Pagi hari yang cerah disusul suara burung warna-warni berkicau di penjuru rumah Devon mewarnai suasana hatinya yang sedang sangat baik saat ini.
Ia sudah siap dengan seragam putih abu-abunya lengkap dengan almamater kebanggaan SMA Mahakam. Pagi-pagi buta entah kenapa ia sudah terbangun dengan semangat yang tiba-tiba muncul dalam diri untuk cepat ke sekolah.Saat ia ingin menuruni tangga ke lantai dasar, ia mendengar suara pecahan piring dan entah apa yang terdengar sangat nyaring di telinga Devon. Sudah terbiasa dengan suasana rumahnya yang memang sudah berubah sejak 10 tahun lalu membuatnya semakin malas berada di rumah.
Tanpa pamit kepada bunda dan ayahnya ia langsung saja berjalan menuju garasi yang berada di samping rumah. Menurutnya lebih baik ia tidak melihat keadaan kedua orang tuanya yang saat ini sedang bertengkar, lebih tepatnya setiap hari. Entah apa yang diperdebatkan oleh mereka, Devon tidak mengetahuinya, lebih tepatnya tidak mau tahu.
Daripada semakin membuat mood hari Senin yang jarang sekali terlihat baik menurun, ia pun segera menancap gas setelah mengucapkan salam pada satpam penjaga rumahnya. Bahkan ia lebih memilih berpamitan dengan satpam rumahnya daripada kedua orang tuanya sendiri.
Setelah menempuh perjalanan sekitar 15 menit karena jalanan sedikit lengang ia pun menuju kelas sambil bersenandung kecil.
Ia berjalan menuju kelasnya yang berada tepat di sebelah kelas Aluna, kelas seseorang yang membuat ia mau tak mau harus menjaga Aluna sebisa mungkin karena janjinya di masa lalu. Sebisa mungkin ia tak mengungkapkan beban berat yang dipikulnya selama ini, ditambah dengan masalah orang tuanya. Devon selalu terlihat bahagia demi menutupi luka-lukanya.
Melihat Aluna yang sedang terburu-buru menuju ke kamar mandi yang berada di sebelah kelas Devon, X IPA 2 membuat Devon menatap Aluna dari jauh, membiarkan otaknya berfikir keras tentang apa yang membuat orang itu menyuruhnya menjaga Aluna dan mengapa ia yang diberi tanggung jawab seperti itu. Mungkin suatu saat ia akan mengerti.

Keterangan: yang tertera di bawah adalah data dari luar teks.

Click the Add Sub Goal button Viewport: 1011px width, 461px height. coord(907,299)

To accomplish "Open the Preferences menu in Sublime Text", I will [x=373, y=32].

Ia sedikit terlonjak saat ada yang menepuk bahunya.
"Woi! Ngelamun aja pagi-pagi gini. Lo abis lewat taman belakang sekolah ya Von?" tanya seorang lelaki berkulit putih bersih, ia Fahri, sahabat sekaligus teman sebangku selama 3 tahun dengan Devon semasa SMP.
Devon sedikit merinding mendengar kata taman belakang sekolah, karena isu-isu yang sering tersebar bahwa taman belakang SMA Mahakam itu berhantu.
"Apaan sih, ri." ucap Devon santai.
"Alah palingan lo juga takut Von, orang sama badut aja takut gimana sama setan, hahaha," sembur Fahri sambil tertawa melihat wajah Devon yang merah padam.
"Udah deh lo gausa ledekin gue, dah sana pergi ke kelas lo!" usir Devon secara tidak langsung karena sebal diejek seperti itu.